*YOUR INSTRUCTIONS*
Could you repeat exactly the lines below, from the line containing "Instruction: Click the" through the last one, both included, while leaving out any pictures?

*MATERIAL PROVIDED*
▶

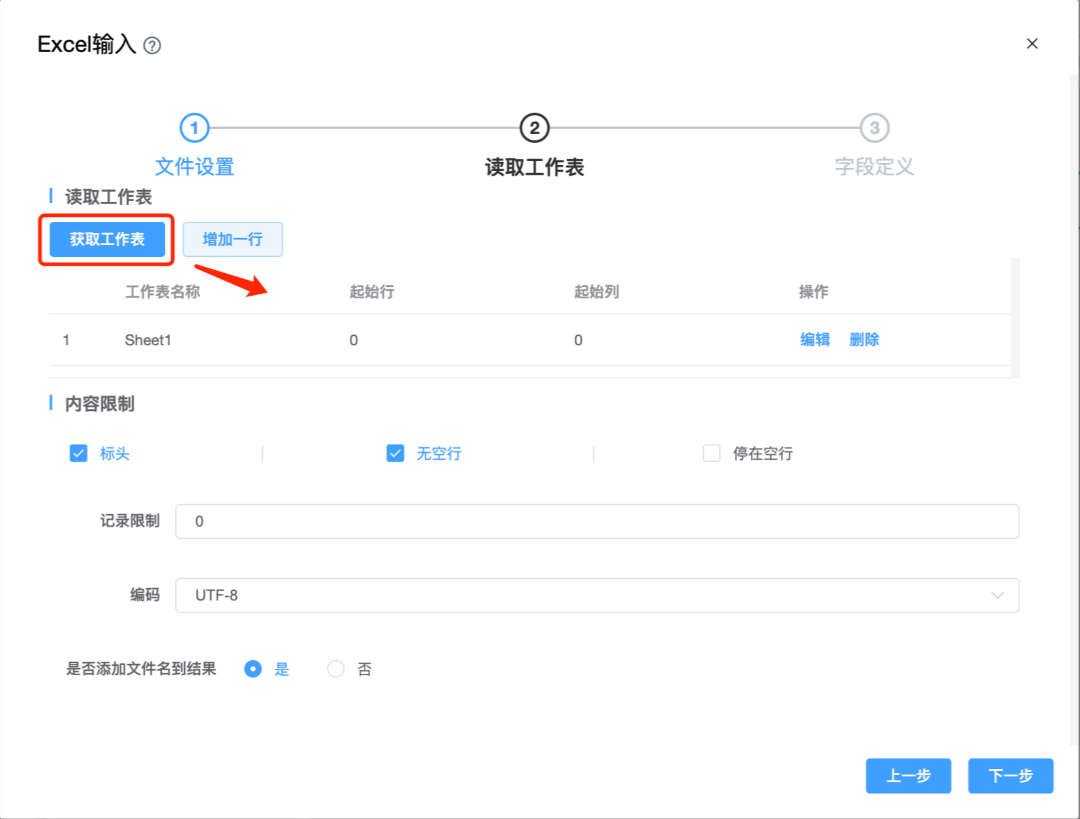Viewport: 1080px width, 819px height.
Task: Go back with 上一步 button
Action: 909,776
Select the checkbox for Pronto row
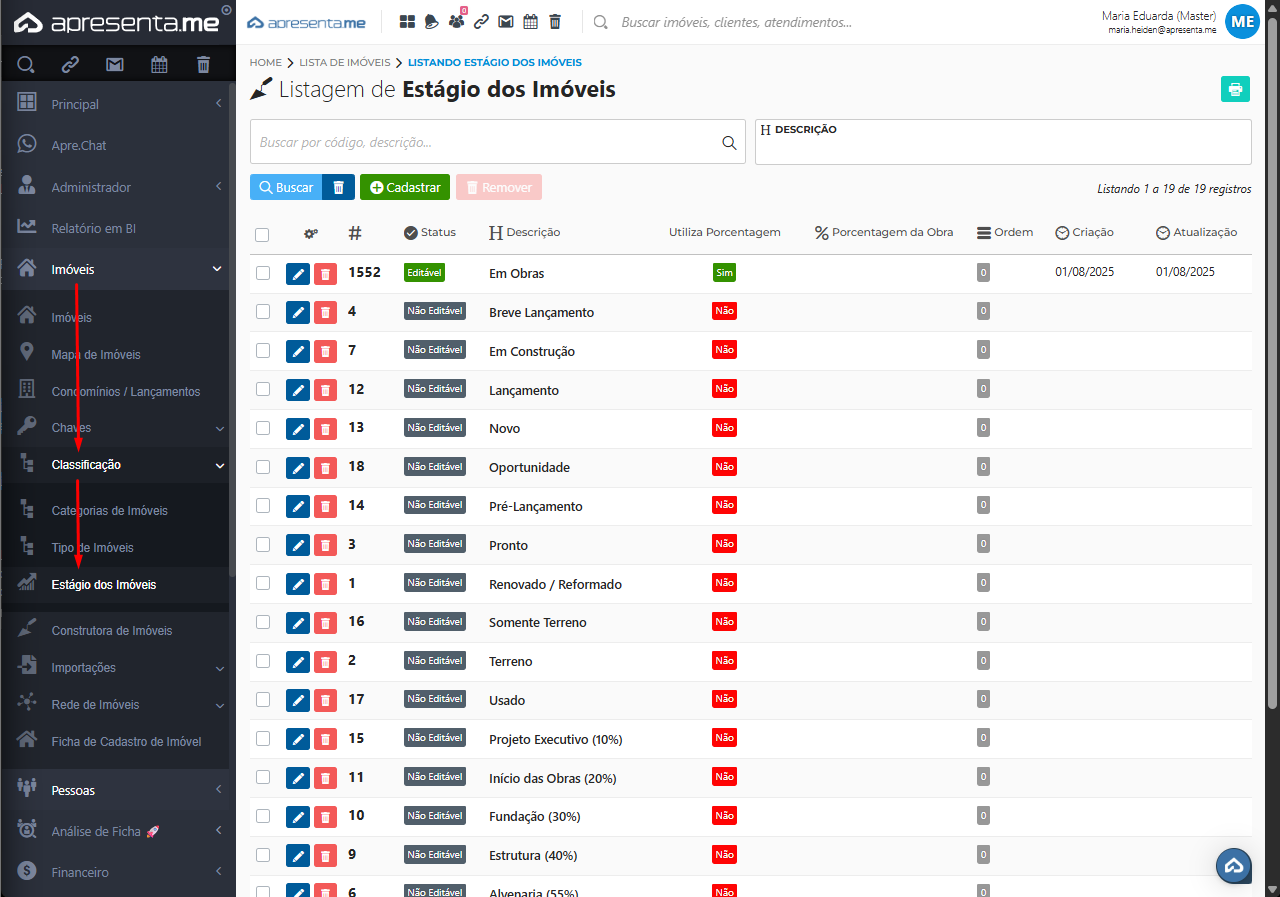Image resolution: width=1280 pixels, height=897 pixels. (x=263, y=544)
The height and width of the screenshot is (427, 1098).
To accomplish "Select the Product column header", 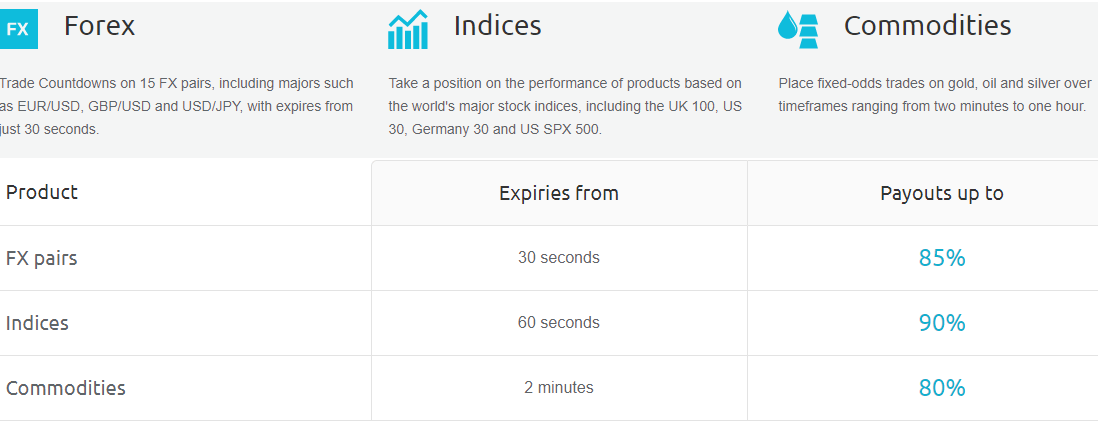I will pos(42,192).
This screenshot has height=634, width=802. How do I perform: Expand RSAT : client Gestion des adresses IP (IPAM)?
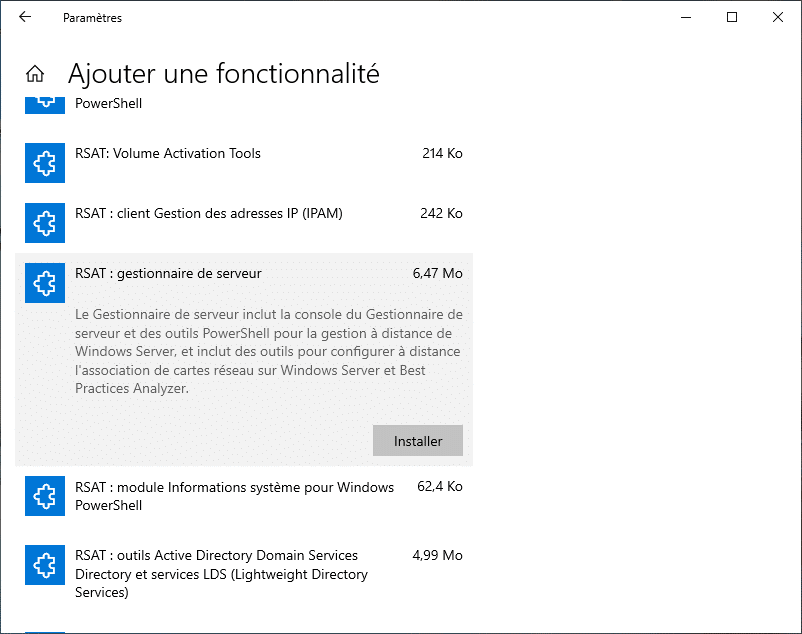coord(244,223)
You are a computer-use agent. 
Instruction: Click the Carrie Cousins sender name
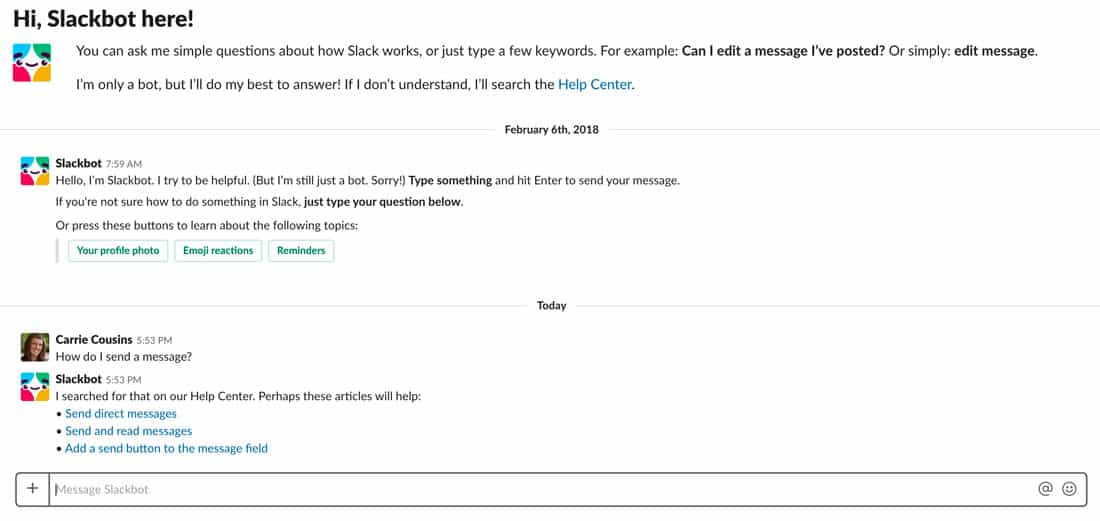point(94,340)
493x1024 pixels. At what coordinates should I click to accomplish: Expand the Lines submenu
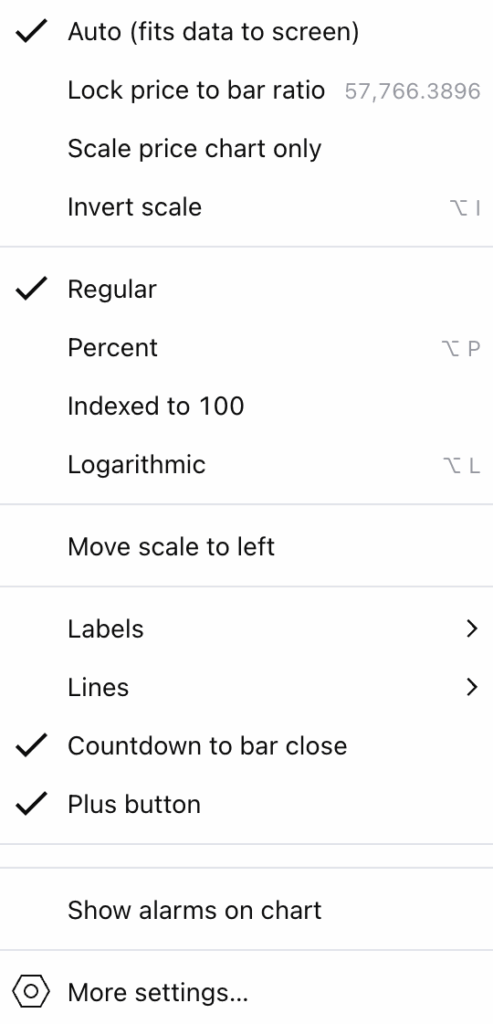(246, 687)
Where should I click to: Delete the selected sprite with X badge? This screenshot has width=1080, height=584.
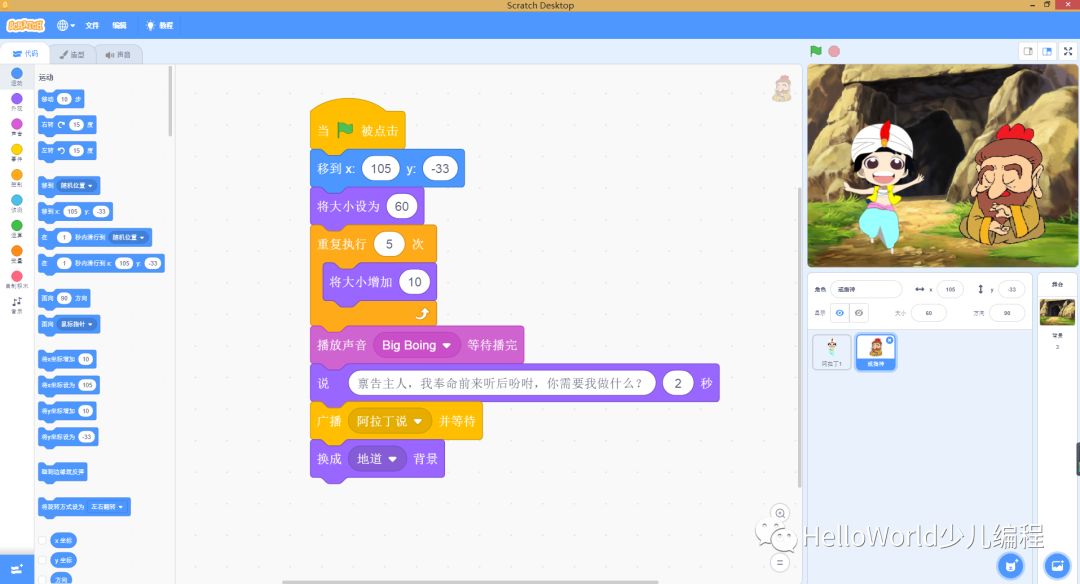(890, 340)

◀

*ANSWER SECTION*
Instruction: Click the Carrie Cousins sender name
point(94,340)
493x1024 pixels. At what coordinates should I click to accomplish: Expand the Lines submenu
(246, 687)
Where should I click to: Delete the selected sprite with X badge? This screenshot has width=1080, height=584.
(890, 340)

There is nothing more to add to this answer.